Moth Balls, Skunks and Cedar

Lichen on Cedar

Moth Balls, Skunks and Cedar

Last night it teemed with rain,
now the garden fence steams in the morning sun.

That fence has been there
oscillating between disrepair and repair
since we moved in.

The posts are the weak points,
when you dig down
the ground teems with wood bugs and weevils
gorging on that succulent cedar.

The garden shed is also cedar.
One summer, a family of skunks
made their home underneath it.
They would regularly strut across the lawn in single file
father, mother and two young skunks
tails cocked, sphincters primed
afraid of nothing or no one.
I wrote a haiku about them
and then when they were no longer
of literary value
I spread moth balls
all around the entrance to their hole,
an internet remedy which did not work.
It’s a tad quixotic or ironic or both, isn’t it,
trying to use smell to get rid of skunks.

All that summer
as we sat drinking on the deck
and the evening sun warmed the cedar shed,
the odour of skunk and moth balls
that naphthalene-mercaptan cocktail
would hit us in gusts, in waves
like halitosis at a party
and inevitably, invariably
I would turn to anyone within boring distance
and say,
as our noses twitched in disgust,
“Isn’t nature marvelous?
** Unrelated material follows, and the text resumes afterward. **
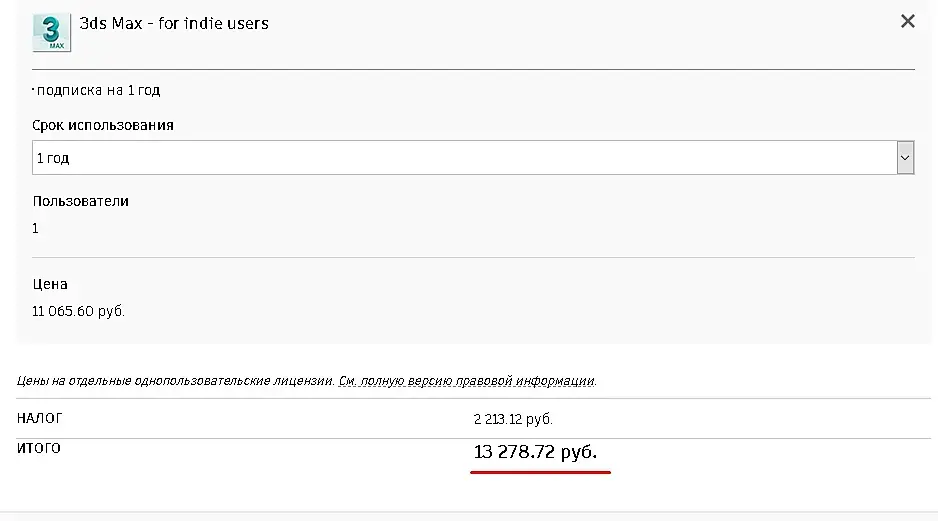Click the 3ds Max product icon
Isn’t nature marvelous?”

This poem was originally inspired by a prompt from Brendan over at earthweal, see below. The theme today over at dverse, courtesy of Claudia is:

“Write about your own, your neighbour’s or your city’s garden – or one that only exists in your imagination. Write about harvest, growth, decay – where ever the word “garden” takes you.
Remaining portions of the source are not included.